(Stored items)
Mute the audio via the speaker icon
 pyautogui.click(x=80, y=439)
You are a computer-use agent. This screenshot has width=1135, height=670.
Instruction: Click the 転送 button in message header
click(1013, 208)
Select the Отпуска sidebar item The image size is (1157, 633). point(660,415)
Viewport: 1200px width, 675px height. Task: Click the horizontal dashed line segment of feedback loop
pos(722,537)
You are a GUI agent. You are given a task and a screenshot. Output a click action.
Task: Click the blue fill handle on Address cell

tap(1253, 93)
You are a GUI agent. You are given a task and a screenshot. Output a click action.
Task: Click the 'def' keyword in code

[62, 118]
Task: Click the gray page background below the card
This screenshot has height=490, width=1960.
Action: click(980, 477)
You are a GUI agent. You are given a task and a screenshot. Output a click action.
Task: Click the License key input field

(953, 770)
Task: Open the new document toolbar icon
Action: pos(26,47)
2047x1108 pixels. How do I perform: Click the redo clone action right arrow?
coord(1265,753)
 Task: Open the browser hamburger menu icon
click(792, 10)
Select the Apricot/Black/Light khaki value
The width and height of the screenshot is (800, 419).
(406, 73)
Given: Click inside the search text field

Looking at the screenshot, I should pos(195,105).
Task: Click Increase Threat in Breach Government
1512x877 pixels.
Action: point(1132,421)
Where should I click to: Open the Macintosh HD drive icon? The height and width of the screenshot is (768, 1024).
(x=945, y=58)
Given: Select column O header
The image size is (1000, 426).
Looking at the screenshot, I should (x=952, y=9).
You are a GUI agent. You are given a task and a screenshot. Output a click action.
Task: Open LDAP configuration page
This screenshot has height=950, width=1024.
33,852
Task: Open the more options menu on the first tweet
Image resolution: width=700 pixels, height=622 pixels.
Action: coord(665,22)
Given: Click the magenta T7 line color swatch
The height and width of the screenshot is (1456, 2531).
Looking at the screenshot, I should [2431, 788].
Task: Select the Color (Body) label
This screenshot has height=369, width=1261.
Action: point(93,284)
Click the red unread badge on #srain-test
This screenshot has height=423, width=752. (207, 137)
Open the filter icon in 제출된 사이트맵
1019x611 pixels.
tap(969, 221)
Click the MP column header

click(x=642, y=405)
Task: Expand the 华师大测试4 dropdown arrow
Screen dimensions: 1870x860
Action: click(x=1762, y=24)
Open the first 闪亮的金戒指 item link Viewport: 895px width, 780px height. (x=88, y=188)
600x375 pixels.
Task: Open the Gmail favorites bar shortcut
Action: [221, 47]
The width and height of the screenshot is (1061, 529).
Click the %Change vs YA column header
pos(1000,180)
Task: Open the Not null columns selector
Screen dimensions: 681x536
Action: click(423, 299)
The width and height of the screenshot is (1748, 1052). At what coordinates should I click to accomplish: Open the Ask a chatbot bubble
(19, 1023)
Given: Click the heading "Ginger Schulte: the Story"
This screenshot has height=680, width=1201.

Work required
Render every line of the material above as a Markdown table with the columns No. and Entry. Number the nonblank lines in order and leave out blank lines.

Completed task
| No. | Entry |
|---|---|
| 1 | Mute the audio via the speaker icon |
| 2 |  pyautogui.click(x=80, y=439) |
| 3 | You are a computer-use agent. This screenshot has width=1135, height=670. |
| 4 | Instruction: Click the 転送 button in message header |
| 5 | click(1013, 208) |
| 6 | Select the Отпуска sidebar item The image size is (1157, 633). point(660,415) |
| 7 | Viewport: 1200px width, 675px height. Task: Click the horizontal dashed line segment of feedback loop |
| 8 | pos(722,537) |
| 9 | You are a GUI agent. You are given a task and a screenshot. Output a click action. |
| 10 | Task: Click the blue fill handle on Address cell |
| 11 | tap(1253, 93) |
| 12 | You are a GUI agent. You are given a task and a screenshot. Output a click action. |
| 13 | Task: Click the 'def' keyword in code |
| 14 | [62, 118] |
| 15 | Task: Click the gray page background below the card |
| 16 | This screenshot has height=490, width=1960. |
| 17 | Action: click(980, 477) |
| 18 | You are a GUI agent. You are given a task and a screenshot. Output a click action. |
| 19 | Task: Click the License key input field |
| 20 | (953, 770) |
| 21 | Task: Open the new document toolbar icon |
| 22 | Action: pos(26,47) |
| 23 | 2047x1108 pixels. How do I perform: Click the redo clone action right arrow? |
| 24 | coord(1265,753) |
| 25 |  Task: Open the browser hamburger menu icon |
| 26 | click(792, 10) |
| 27 | Select the Apricot/Black/Light khaki value |
| 28 | The width and height of the screenshot is (800, 419). |
| 29 | (406, 73) |
| 30 | Given: Click inside the search text field |
| 31 | Looking at the screenshot, I should pos(195,105). |
| 32 | Task: Click Increase Threat in Breach Government |
| 33 | 1512x877 pixels. |
| 34 | Action: point(1132,421) |
| 35 | Where should I click to: Open the Macintosh HD drive icon? The height and width of the screenshot is (768, 1024). |
| 36 | (x=945, y=58) |
| 37 | Given: Select column O header |
| 38 | The image size is (1000, 426). |
| 39 | Looking at the screenshot, I should (x=952, y=9). |
| 40 | You are a GUI agent. You are given a task and a screenshot. Output a click action. |
| 41 | Task: Open LDAP configuration page |
| 42 | This screenshot has height=950, width=1024. |
| 43 | 33,852 |
| 44 | Task: Open the more options menu on the first tweet |
| 45 | Image resolution: width=700 pixels, height=622 pixels. |
| 46 | Action: coord(665,22) |
| 47 | Given: Click the magenta T7 line color swatch |
| 48 | The height and width of the screenshot is (1456, 2531). |
| 49 | Looking at the screenshot, I should [2431, 788]. |
| 50 | Task: Select the Color (Body) label |
| 51 | This screenshot has height=369, width=1261. |
| 52 | Action: point(93,284) |
| 53 | Click the red unread badge on #srain-test |
| 54 | This screenshot has height=423, width=752. (207, 137) |
| 55 | Open the filter icon in 제출된 사이트맵 |
| 56 | 1019x611 pixels. |
| 57 | tap(969, 221) |
| 58 | Click the MP column header |
| 59 | click(x=642, y=405) |
| 60 | Task: Expand the 华师大测试4 dropdown arrow |
| 61 | Screen dimensions: 1870x860 |
| 62 | Action: click(x=1762, y=24) |
| 63 | Open the first 闪亮的金戒指 item link Viewport: 895px width, 780px height. (x=88, y=188) |
| 64 | 600x375 pixels. |
| 65 | Task: Open the Gmail favorites bar shortcut |
| 66 | Action: [221, 47] |
| 67 | The width and height of the screenshot is (1061, 529). |
| 68 | Click the %Change vs YA column header |
| 69 | pos(1000,180) |
| 70 | Task: Open the Not null columns selector |
| 71 | Screen dimensions: 681x536 |
| 72 | Action: click(423, 299) |
| 73 | The width and height of the screenshot is (1748, 1052). At what coordinates should I click to accomplish: Open the Ask a chatbot bubble |
| 74 | (19, 1023) |
| 75 | Given: Click the heading "Ginger Schulte: the Story" |
| 76 | This screenshot has height=680, width=1201. |